• **What you should do**:
Return the records from the line that contains "MetroWest Legal Services (194, 990)" up to and including the line that contains "Literacy Unlimited (517, 1986)", copying each line without change.

+++ Data shown +++

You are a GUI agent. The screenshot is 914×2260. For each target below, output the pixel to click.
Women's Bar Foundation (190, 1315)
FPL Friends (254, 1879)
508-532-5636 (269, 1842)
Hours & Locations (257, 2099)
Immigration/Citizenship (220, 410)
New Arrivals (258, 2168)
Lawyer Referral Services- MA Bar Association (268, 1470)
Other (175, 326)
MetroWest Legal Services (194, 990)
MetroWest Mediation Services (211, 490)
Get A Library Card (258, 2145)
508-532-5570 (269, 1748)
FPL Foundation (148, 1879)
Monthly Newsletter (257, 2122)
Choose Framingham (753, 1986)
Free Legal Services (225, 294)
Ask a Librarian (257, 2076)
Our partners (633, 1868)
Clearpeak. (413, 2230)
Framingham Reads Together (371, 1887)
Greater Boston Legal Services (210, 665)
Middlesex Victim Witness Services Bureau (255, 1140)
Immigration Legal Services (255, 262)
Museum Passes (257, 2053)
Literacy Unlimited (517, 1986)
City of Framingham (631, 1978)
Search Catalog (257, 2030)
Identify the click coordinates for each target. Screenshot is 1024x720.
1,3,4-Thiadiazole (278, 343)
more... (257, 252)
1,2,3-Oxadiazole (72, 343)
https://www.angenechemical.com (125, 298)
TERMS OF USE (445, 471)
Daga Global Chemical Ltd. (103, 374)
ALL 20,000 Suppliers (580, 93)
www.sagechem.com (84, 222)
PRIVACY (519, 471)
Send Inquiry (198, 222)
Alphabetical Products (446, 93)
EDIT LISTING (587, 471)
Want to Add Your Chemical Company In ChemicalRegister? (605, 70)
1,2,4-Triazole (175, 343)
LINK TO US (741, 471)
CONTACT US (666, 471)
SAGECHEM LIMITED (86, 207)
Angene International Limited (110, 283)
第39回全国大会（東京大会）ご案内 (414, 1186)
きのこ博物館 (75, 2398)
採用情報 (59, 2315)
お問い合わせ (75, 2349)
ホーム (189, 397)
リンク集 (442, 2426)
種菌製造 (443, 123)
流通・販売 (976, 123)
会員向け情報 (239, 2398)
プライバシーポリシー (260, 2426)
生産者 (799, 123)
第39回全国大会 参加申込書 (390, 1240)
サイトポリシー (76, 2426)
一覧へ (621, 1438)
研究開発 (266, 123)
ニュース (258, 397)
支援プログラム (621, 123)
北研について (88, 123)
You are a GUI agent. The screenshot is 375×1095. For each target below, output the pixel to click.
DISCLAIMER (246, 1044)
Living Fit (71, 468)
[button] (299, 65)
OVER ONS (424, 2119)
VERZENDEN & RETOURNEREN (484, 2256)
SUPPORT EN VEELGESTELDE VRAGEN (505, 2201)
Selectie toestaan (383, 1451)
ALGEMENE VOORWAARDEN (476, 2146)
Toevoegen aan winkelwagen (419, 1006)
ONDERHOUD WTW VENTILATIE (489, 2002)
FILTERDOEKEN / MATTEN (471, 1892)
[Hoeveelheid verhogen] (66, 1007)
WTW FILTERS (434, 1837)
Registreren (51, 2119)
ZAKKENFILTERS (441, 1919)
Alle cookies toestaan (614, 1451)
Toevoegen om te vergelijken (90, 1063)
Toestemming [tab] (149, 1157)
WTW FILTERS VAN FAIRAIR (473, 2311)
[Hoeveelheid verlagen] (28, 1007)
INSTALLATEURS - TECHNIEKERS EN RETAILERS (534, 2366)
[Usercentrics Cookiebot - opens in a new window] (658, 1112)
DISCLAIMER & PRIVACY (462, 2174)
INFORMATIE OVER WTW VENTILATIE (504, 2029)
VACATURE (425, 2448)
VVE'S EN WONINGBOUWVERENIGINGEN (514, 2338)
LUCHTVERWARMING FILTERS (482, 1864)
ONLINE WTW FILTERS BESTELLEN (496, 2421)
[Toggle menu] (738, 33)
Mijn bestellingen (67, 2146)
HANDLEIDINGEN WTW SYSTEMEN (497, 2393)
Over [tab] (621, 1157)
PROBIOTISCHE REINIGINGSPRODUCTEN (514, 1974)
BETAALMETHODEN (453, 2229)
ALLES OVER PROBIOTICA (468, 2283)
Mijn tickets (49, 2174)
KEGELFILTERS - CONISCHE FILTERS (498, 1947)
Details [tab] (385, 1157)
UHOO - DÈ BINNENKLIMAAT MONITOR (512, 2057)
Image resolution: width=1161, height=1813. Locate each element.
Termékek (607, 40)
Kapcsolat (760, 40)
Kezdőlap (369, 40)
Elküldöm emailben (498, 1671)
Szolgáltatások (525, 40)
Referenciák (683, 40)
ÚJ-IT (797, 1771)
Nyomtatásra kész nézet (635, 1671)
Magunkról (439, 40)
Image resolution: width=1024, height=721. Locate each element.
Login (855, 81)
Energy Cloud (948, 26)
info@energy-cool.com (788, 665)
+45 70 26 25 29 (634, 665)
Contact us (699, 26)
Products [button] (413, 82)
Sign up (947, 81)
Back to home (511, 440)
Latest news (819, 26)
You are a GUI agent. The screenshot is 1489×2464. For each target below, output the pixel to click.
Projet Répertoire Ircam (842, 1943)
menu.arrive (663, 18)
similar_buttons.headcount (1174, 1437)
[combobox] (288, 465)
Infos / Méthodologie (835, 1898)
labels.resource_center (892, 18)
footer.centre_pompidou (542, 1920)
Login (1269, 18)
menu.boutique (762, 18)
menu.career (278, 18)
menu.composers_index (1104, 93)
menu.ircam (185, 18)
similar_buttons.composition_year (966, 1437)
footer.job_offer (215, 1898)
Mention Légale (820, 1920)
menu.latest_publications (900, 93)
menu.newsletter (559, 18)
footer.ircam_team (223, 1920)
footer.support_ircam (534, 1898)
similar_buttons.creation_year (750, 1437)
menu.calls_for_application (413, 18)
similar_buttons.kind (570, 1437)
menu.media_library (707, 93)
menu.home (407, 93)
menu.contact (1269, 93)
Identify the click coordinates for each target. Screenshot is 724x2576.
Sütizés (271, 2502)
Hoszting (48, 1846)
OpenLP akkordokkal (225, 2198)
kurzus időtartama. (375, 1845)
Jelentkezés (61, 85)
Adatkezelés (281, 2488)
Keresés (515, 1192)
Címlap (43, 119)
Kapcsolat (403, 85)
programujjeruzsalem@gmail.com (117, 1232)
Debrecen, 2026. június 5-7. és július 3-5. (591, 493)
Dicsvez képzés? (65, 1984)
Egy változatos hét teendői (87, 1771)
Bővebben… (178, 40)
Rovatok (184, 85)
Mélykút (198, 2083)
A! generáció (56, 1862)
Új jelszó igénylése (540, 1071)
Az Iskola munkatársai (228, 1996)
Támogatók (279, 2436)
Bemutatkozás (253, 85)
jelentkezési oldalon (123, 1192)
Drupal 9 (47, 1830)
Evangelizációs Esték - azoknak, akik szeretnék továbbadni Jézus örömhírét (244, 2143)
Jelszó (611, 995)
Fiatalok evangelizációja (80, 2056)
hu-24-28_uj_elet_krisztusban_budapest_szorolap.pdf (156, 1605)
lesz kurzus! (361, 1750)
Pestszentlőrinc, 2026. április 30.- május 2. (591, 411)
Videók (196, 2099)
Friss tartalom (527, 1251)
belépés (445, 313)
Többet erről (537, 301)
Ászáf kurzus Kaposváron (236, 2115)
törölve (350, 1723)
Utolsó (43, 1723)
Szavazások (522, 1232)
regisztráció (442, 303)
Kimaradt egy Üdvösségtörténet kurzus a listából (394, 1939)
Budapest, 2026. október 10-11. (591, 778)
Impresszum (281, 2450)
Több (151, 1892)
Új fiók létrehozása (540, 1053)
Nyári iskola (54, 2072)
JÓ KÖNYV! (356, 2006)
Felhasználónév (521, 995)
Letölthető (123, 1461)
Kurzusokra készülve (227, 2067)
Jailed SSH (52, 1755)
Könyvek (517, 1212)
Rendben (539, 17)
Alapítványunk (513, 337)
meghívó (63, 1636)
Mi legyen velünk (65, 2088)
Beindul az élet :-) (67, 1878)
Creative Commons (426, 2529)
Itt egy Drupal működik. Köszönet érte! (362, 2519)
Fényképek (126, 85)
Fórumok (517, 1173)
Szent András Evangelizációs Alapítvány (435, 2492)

+++

• **Response**:
MetroWest Legal Services (194, 990)
MetroWest Mediation Services (211, 490)
Get A Library Card (258, 2145)
508-532-5570 (269, 1748)
FPL Foundation (148, 1879)
Monthly Newsletter (257, 2122)
Choose Framingham (753, 1986)
Free Legal Services (225, 294)
Ask a Librarian (257, 2076)
Our partners (633, 1868)
Clearpeak. (413, 2230)
Framingham Reads Together (371, 1887)
Greater Boston Legal Services (210, 665)
Middlesex Victim Witness Services Bureau (255, 1140)
Immigration Legal Services (255, 262)
Museum Passes (257, 2053)
Literacy Unlimited (517, 1986)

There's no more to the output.